Wyld’s success wasn’t a happy accident—Morris planned it this way. At Oregon’s Finest, Portland’s first state-licensed dispensary, Wyld is the best-selling edible by far. Mae Pease, who runs the retailer’s inventory, says she remembers the first time she met Morris in 2017. “Aaron told me that he wanted to be the best-selling gummy company in the U.S.,” Pease recalls. “That was his goal.”

Morris’ plan had three distinct parts: first keep the shelves stocked. “If I text Rene at 10 p.m. telling him we ran out of raspberry, he’d be at the store 8 a.m. the next morning,” Pease explains.

Second: expand shrewdly and swiftly. In 2018 Morris decided to launch Wyld in California, Colorado and Nevada—all at the same time.

“I wanted to blitzkrieg—terrible word, I’m sorry—but that’s what I wanted to do,” he explains.

In Nevada, Morris built Wyld’s facilities in trailers on a Native American reservation for $200,000 and a royalty fee. He sent three employees from HQ in a van, and hired a local sales rep. Within 45 days, Wyld became Nevada’s best-selling edible.

Next, Morris sent seven employees in three vans with $400,000 in cash to open its California operation in a defunct prison co-owned by a cannabis company and Damian Marley. (Wyld now has its own facility in Sacramento.)

In March 2020, Colorado approved Wyld’s cannabis license and the company opened its $750,000 facility with nine employees.

The last part of Morris’ plan is to diversify its product line.
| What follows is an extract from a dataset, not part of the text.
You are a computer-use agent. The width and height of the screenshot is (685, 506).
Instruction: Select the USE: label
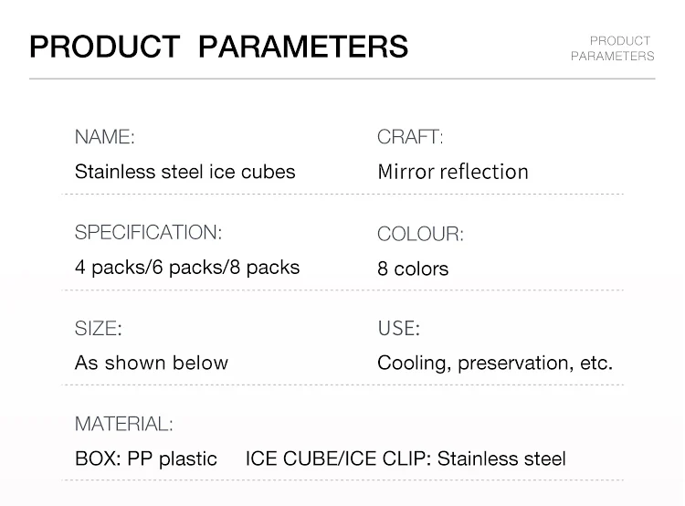coord(398,328)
The company now sells THC-infused chocolates and it launched a national CBD line of seltzer and gummies (the non-psychoactive cannabinoid can be sold across state lines if derived from hemp). Once cannabis is legalized federally, Wyld will start massive expansion. “There’s no reason a craft company cannot become a conglomerate,” Morris says.

Despite his grand ambitions, Morris doesn’t consider Wyld a company so much as a “social and psychological experiment.” He doesn’t offer equity packages and overpays his warehouse workers and underpays his executives. The experiment, he says, is to see if he can build the “Anheuser-Busch of edibles” and capture 30% market share by hiring “rebels and misfits.”

Morris, who prefers to smoke joints over his own gummies, often gives off a Bernie Bro philosopher vibe. Over the phone late one night, he says that if America is home to the most billionaires, the country should also have universal healthcare and offer free college tuition.

Despite his ideas on wealth inequality, perhaps Morris’ most defining personality trait is a fierce competitiveness and a desire to be the best in his field. “We’re a bunch of hellhounds determined to win,” he says. “My team can conquer the world. We’re young and hungry, it’s middle fingers in the air. Tell me I can’t.”